0.2.0-alpha • Published 7 years ago

git-npm-helpers v0.2.0-alpha

Weekly downloads
-
License
MIT
Repository
-
Last release
7 years ago

git-npm-helpers

Helper scripts for maintaining private npm modules without a registry.

Why

npm allows you to add dependencies to modules maintained in git repos. This is a great solution for modules you'd like to use private and when you don't have a private npm registry server available.

This solution is a little problematic when you need to compile your code into a readily usable format, e.g. when you maintain your source in Typescript or ES2017. When you use the npm registry, this is not a problem, because you can always gitignore the compiled files and publish them to the registry.

However, when you maintain the module in a git repo, the compiled files need to maintained in the repo itself. This works but it does make code reviews more difficult, because the compiled files cannot be gitignored and therefore show up in pull requests.

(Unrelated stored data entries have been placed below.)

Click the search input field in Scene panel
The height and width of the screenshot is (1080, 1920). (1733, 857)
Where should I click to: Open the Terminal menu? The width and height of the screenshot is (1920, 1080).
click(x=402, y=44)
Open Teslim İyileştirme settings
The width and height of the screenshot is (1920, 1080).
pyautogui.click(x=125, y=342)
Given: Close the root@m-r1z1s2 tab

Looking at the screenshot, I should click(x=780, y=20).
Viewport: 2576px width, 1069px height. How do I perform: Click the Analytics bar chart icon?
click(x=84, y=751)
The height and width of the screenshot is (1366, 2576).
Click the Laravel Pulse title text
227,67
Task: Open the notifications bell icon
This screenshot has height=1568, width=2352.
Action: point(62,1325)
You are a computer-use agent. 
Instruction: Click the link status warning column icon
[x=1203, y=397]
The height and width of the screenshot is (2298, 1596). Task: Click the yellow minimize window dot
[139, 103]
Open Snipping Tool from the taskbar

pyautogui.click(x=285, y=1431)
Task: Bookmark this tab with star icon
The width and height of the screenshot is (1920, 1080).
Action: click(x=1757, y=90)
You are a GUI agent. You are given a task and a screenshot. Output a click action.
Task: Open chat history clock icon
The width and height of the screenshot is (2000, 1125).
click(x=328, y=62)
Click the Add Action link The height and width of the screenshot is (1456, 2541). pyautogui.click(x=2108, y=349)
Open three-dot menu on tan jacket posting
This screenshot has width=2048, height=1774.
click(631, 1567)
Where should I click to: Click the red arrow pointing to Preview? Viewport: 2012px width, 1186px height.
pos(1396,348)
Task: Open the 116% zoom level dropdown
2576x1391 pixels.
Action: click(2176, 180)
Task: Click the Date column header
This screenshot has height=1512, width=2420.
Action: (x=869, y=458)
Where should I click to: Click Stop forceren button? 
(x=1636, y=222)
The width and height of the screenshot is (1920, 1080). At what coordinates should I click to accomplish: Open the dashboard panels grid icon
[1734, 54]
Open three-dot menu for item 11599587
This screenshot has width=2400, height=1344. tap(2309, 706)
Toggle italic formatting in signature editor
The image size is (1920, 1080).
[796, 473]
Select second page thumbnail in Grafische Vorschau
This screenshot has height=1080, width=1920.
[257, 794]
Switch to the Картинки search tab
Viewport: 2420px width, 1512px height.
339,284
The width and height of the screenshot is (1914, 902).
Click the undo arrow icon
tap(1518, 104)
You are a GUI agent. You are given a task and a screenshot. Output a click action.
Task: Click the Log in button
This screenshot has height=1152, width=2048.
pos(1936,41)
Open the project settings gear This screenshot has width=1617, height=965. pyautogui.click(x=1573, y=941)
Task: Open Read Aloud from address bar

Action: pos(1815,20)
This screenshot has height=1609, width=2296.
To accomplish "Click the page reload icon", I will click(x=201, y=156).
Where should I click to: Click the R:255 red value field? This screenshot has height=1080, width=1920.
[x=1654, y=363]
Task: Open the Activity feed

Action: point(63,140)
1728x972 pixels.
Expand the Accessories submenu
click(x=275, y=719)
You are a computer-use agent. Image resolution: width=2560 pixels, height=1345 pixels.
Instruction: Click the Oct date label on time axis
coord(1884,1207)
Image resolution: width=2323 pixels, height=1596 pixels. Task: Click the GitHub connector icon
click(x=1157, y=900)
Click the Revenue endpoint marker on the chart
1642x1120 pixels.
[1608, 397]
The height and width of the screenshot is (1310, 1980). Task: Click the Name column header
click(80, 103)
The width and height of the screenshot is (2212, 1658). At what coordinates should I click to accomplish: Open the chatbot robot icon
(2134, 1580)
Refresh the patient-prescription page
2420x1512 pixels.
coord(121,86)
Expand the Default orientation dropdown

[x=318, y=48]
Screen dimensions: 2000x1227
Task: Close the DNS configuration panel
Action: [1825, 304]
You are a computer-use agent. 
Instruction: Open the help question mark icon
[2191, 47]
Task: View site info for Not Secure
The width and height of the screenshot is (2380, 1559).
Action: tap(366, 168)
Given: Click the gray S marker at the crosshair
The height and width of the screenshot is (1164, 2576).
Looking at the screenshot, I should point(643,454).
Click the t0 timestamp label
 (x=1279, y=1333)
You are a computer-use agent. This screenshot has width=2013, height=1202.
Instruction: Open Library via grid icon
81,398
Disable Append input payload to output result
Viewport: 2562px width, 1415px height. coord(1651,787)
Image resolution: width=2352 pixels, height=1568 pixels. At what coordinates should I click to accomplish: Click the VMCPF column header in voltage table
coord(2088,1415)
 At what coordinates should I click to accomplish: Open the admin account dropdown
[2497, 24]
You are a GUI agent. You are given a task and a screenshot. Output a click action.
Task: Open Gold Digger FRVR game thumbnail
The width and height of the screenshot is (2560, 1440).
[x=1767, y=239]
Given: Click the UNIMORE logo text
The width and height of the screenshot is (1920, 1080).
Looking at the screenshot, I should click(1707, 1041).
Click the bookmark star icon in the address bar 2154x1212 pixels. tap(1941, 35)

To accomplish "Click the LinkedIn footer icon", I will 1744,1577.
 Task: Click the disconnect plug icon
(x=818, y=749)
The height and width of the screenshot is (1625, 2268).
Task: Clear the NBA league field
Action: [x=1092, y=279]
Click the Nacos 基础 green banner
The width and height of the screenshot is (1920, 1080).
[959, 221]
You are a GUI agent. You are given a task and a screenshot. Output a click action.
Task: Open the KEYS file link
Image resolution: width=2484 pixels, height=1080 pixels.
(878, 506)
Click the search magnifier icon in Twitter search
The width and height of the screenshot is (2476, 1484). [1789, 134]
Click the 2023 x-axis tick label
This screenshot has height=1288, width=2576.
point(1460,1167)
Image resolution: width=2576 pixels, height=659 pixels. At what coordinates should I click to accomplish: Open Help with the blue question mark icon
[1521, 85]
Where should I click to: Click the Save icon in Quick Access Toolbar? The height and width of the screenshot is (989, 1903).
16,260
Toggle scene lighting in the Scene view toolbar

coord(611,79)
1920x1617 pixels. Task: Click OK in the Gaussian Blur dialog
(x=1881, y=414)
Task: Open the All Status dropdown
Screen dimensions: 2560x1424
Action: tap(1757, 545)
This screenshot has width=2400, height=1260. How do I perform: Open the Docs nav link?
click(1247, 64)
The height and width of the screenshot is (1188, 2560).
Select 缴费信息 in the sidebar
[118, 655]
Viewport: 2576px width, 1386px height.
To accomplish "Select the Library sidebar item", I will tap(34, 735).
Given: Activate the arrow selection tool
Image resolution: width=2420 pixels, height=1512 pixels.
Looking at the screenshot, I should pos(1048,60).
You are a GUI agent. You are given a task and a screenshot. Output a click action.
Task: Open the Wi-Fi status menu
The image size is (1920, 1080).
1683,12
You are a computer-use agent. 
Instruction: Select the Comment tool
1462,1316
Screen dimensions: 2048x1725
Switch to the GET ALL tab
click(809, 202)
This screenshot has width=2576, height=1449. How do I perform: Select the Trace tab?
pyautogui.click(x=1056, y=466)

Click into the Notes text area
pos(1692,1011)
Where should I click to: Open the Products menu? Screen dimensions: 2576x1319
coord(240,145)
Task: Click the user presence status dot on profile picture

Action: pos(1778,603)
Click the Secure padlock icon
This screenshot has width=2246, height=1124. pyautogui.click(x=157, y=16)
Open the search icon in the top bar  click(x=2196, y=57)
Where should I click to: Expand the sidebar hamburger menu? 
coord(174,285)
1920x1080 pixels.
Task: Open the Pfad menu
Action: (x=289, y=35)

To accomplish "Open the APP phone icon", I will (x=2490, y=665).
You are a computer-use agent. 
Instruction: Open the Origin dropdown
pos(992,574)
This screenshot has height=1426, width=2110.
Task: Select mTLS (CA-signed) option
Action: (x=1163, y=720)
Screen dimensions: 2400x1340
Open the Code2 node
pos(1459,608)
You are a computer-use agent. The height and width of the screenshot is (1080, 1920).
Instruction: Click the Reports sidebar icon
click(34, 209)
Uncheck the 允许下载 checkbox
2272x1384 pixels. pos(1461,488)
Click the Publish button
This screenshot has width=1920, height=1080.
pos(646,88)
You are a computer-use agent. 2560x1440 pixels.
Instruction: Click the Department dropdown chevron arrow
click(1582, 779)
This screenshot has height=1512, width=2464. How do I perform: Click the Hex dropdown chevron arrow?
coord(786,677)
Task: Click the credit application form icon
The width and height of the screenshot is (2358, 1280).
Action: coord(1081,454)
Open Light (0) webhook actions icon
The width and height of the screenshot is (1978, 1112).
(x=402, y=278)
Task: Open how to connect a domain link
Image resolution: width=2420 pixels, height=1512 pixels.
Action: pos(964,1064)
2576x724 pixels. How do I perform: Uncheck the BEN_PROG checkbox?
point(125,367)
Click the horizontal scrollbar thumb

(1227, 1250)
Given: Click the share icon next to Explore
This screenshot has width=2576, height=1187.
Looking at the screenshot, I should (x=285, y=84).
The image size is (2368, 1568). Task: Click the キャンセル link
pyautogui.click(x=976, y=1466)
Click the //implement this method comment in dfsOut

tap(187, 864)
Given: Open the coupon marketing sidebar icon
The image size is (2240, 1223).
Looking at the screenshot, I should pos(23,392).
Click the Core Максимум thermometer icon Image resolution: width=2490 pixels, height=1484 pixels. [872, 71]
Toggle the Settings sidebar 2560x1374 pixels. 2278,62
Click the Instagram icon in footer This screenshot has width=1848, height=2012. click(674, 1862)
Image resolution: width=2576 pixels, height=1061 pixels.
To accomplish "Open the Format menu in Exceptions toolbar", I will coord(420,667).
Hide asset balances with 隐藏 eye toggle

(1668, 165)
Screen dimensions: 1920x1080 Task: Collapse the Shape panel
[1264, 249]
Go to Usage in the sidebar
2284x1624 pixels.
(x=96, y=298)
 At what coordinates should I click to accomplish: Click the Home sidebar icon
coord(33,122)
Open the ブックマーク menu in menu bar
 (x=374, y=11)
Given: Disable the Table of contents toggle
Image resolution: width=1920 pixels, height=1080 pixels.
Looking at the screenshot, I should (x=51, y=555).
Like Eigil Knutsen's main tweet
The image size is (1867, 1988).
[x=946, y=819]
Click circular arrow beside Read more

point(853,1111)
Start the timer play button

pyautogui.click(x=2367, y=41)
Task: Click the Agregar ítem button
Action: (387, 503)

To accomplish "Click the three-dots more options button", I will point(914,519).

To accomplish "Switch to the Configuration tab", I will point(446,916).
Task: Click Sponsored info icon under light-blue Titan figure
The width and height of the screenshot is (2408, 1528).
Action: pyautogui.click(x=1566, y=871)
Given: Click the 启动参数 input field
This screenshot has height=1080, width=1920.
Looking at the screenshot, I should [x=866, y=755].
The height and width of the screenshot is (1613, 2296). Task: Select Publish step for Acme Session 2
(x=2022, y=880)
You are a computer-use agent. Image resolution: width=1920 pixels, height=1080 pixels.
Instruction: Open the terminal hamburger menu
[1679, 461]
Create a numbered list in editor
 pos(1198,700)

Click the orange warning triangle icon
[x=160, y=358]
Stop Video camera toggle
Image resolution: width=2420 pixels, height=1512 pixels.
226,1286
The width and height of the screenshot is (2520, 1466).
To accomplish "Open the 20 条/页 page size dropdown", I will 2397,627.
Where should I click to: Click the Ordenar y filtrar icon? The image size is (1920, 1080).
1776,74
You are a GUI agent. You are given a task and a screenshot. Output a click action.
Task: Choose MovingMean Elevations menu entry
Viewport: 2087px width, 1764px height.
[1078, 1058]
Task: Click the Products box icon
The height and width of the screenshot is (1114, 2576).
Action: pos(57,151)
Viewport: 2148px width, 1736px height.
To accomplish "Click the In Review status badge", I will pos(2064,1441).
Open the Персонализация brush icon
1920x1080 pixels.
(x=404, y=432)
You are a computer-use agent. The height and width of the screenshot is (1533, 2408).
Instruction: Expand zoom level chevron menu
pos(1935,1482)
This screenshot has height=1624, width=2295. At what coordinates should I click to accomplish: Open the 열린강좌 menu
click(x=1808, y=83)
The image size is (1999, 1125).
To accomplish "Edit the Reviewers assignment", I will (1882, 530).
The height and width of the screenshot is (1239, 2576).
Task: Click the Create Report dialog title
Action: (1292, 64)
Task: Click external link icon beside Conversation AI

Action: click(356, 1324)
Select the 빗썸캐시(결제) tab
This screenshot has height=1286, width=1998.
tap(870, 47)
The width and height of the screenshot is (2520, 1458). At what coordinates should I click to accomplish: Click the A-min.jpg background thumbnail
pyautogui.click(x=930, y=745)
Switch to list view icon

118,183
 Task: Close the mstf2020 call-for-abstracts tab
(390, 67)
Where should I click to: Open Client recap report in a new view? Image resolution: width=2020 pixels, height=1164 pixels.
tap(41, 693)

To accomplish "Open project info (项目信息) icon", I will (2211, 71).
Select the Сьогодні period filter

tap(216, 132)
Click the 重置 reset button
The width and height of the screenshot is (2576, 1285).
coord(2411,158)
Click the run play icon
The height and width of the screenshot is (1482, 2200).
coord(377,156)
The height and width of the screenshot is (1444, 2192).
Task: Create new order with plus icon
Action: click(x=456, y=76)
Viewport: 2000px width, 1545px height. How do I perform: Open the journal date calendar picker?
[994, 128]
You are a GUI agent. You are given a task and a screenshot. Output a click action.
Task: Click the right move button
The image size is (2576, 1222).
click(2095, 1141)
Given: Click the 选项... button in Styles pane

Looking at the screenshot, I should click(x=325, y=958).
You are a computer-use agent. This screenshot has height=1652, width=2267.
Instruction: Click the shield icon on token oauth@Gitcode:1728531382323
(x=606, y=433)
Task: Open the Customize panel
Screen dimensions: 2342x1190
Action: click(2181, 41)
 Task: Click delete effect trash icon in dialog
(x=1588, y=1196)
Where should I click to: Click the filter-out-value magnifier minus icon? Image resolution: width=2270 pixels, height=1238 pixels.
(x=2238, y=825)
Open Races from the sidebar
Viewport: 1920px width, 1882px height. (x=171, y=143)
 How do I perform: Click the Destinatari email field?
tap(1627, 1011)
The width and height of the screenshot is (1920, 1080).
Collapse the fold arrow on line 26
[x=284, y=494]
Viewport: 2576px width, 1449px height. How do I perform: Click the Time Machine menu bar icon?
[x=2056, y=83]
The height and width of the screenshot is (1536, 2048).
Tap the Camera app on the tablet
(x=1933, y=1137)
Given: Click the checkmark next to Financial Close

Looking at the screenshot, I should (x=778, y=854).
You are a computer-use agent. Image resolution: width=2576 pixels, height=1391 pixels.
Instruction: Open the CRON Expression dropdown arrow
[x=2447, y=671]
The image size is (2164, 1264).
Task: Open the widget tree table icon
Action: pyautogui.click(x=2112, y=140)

git-npm-helpers allows you to keep your pull requests clean yet maintain compiled files in the repository

How

git-npm-helpers provides the following scripts:

  • git-hide: This forces git to ignore changes in a given directory.
  • git-unhide: This reverses the change and makes changes visible again.

Typically, you use the scripts for the directory where your files get compiled to. In the following example, our compiled files end up in a directory called dist.

  1. Add the directory to .gitignore
dist
  1. Use the scripts in your private npm module's package.json to implement your workflow

For example:

{
  "name": "my-private-git-module",
  "version": "0.1.1",
  "scripts": {
    // ...
    "preversion": "npm run lint && npm test",
    "version": "npm run build && git-unhide dist",
    "postversion": "git-hide dist && git push && git push --tags"
    // ...
  }
}

With this in place, you can release new versions of your module by running the standard npm version <version|level> command. npm tags versions automatically following the schema v<version>. For instance, in order to release a new minor version of your module, run:

npm version minor

This create a new build, bump the version, commit the changed files, tag the commit with the new version, and push the result back.

  1. Use the module in your project
{
  "name": "my-private-project",
  "dependencies": {
    "my-private-git-module": "git://git@mygitserver.com:owner/my-private-git-module.git#v0.2.0"
  }
}


## Known issues

- Sometimes, git gets unhappy about the changes in the dist directory when changing branches during development. Since these are throwaway files anyway, simply delete the files and rebuild.

- Git dependencies don't work well when being resolved as part of a Docker build. This repo includes a script that works around this issue by first checking out Git dependencies into local directories and then rewriting the respective dependencies in `package.json` to point to the local directories instead. At the moment, this script is Github-specific.